I am sitting in my favorite room in Tantur, the second floor reading room, which, unlike the rest of the building, bears no sign of Christmastime, the rest of the complex being liberally decked out in Christmas lights.

Outside the large sliding glass doors, I can see Bethlehem and Beit Jala rolling over the hills of Judea. Calling them the hills of Judea sounds grandiose, like they belong on a frontispiece of a King James Bible. But they are the hills of Judea. Slowly, a diaphanous shroud of raincloud descends upon them.
The glass sliding doors shudder in the wind. The trees outside shake in the oncoming storm, and the whole building moans and howls slightly as the wind whips across this little hill.

I haven’t seen it rain in Jerusalem yet, and the sight is slightly melancholy, yet emphasizes the coziness of the room, where I sip Echinacea tea (trying to recover from the cold contracted through five days of traveling in below-freezing temperatures without the proper shoes), listen to Iron and Wine, and read Joseph Pieper on the Four Cardinal Virtues.

As the landscape outside fades into one misty, rainy cloud of fog, Joseph Pieper is beginning to sell me on the concept of prudence. Prudence is a virtue which lacks sex appeal. Certainly, the commonly accepted portrait (or caricature) of this virtue as measuredly approaching each situation with a cool head lacks pizzazz and zest. As someone who generally approaches situations with a hot heart, that picture of prudence is not naturally appealing. Yet, Pieper writes, that prudence means that “the objective cognition of reality shall determine action; that the truth of real things shall become determinative.”

That the truth of real things shall become determinative.

Now that sounds like a virtue I can get behind. Truth of real things sounds like the dearest freshness of deep down things which sings the grandeur of God. Why would I ever want to resist the truth of real things determining the course of my actions, of my narrative or my reality?

I wonder if the reason we resist this virtue is because we believe that the real things are not beautiful enough, that the truth is sordid, that somehow we have to construct a reality ourselves for ourselves that covers up our honest selves. Perhaps we think that reality will disappoint, that the truth we receive will not be good enough, thus we make our own desires determinative of reality.

But it seems to me, right now, sitting on this very cozy couch, in a very cold room (Tantur is cold in the winter. Jerusalem is cold in the winter. I was not prepared for this. The theme of this trip is encountering cold weather I am fundamentally unprepared for), that perhaps this is the gift of prudence: just being able to see things as they are, to experience the world as it is. That desire for the authentic seems to lie restless in the heart of each human being, and prudence is the virtue that enables us to enact that authenticity in our lives. Prudence, Pieper says, is the virtue that allows us to perceive universal good, and not only comprehend what is objectively good, but apply it to our particular situation. Prudence enables us to do the good that we know we ought. That sounds like freedom.

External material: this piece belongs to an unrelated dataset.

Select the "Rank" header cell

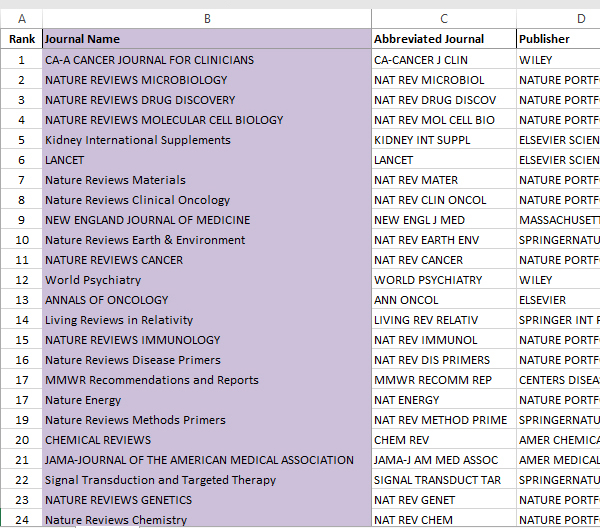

The sun has begun to shine through the mist of the morning rain storm now, clearing up the clouds, and bringing a hint of warmth to a cold day. Its light cuts through the trees and gleams on the windows and the warm stone of the buildings.

My dad told me wisdom a pastor passed on in a homily: that we have to experience both the crests and troughs of life, the good and the bad, fully, in order to live our lives the way God intends for us to. We can’t avoid the hard parts, otherwise we’re only living a narrative we create for ourselves, instead of having the courage to let the truth of real things determine our lives. Apparently, my dad’s got a grasp on this prudence thing.

I notice that there’s a small olive wood nativity in the corner of the room. I guess there is a sign of Christmas here in this room after all.